Europe’s central bank faces questions on curbing inflation

FRANKFURT, Germany — European Central Bank President Christine Lagarde has the job of explaining why the bank isn’t raising interest rates despite record inflation as it left its key economic stimulus programs in place.

The bank for the 19 countries that use the euro is moving more slowly than the U.S. Federal Reserve and the Bank of England in withdrawing support as economies rebound from the worst of the coronavirus pandemic.

The Bank of England hiked interest rates today and in December, while the Fed has signaled it could start raising them in March. Lagarde has said an increase from her bank is unlikely this year, but Europe’s record 5.1% inflation raises questions about when that should happen to counteract high inflation.

Here’s what the bank has on its plate in the wake of today’s decision:

RECORD PRICE RISES ARE PUTTING CENTRAL BANKERS ON THE SPOT: Annual inflation in the eurozone came in at 5.1% on Wednesday, the highest since 1997, when recordkeeping began ahead of the euro being established in 1999. Inflation is way above the bank’s goal of 2% that is considered best for the economy. And the usual medicine for high consumer prices is raising interest rates that influence borrowing costs.

SO FAR THE BANK HAS ARGUED INFLATION IS TEMPORARY: One big reason is high oil and gas prices. Another is logjams that have arisen as supply chains struggle to cope with the sudden rebound of the global economy from the coronavirus pandemic. And both those should fade with time. The bank sees inflation falling to 1.8% in 2023 and Lagarde has previously said a rate rise this year is “very unlikely.”

MARKETS ARE WATCHING TO SEE IF LAGARDE ADJUSTS THE BANK’S STANCE: Analysts will closely watch her post-decision news conference. Lagarde will likely acknowledge high inflation levels while trying to keep markets from thinking an earlier rate hike is coming. That would lead to rising market borrowing costs and hold back the recovery just as eurozone economic growth is reaching pre-pandemic levels. One analyst, Andrew Kenningham at Capital Economics, thinks Lagarde might drop the “very” and stick with “unlikely” about rate hikes. She could talk about uncertainty regarding the course of inflation and underline the need to remain flexible.

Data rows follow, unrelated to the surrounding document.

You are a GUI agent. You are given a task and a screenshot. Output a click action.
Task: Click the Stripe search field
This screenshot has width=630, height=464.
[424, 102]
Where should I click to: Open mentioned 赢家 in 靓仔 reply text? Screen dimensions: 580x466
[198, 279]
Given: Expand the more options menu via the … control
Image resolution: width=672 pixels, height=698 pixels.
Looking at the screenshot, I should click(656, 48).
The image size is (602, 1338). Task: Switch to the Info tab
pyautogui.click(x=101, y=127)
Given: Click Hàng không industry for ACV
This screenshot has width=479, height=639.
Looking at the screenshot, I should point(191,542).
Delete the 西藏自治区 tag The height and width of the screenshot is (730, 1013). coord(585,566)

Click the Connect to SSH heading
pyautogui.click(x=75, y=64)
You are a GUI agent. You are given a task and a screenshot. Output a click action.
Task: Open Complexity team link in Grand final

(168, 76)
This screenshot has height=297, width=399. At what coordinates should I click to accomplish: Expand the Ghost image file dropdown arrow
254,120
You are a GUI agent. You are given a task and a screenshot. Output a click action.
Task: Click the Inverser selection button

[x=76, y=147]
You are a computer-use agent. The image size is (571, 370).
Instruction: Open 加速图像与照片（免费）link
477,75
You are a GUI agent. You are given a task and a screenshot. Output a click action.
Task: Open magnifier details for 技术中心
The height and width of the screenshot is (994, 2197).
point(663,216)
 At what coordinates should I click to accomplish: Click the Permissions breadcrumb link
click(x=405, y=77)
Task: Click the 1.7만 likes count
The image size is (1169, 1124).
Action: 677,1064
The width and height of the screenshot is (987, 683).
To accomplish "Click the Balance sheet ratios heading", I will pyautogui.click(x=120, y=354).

THE BANK IS STAYING WITH ITS ROAD MAP FOR NOW: The governing council didn’t touch plans to gradually wind down pandemic stimulus. A 1.8 trillion euro bond purchase program will end in March. Some of its purchases will be moved to another program that is to run through October, and longer if needed to hold down market borrowing costs. Once the bond purchases end, the bank could start raising rates. Rates are at record lows: One key benchmark is at zero and another is at minus 0.5%.

THE EUROPEAN CENTRAL BANK IS WELL BEHIND THE U.S. AND UNITED KINGDOM: The U.S. Federal Reserve has signaled it could start a series of rate increases as early as March to counter inflation, which is at a 40-year high of 7%. One reason the Fed’s ahead is that the U.S. recovery is farther advanced and needs less support from low borrowing costs, with the economy some 3% bigger than it was before the pandemic. Europe is just now reaching pre-pandemic levels of output. U.K. consumer prices rose 5.4% in the year through December, the highest inflation rate in almost 30 years.

INFLATION IS HITTING HOME FOR CONSUMERS: Households are seeing higher utility bills and fuel costs, leaving them with less money to buy other things. That has been an additional drag on the European economy on top of the COVID-19 wave blamed on the omicron variant. Gasoline prices in Germany have reached a record of 1.71 euros per liter, or the equivalent of $7.31 per gallon.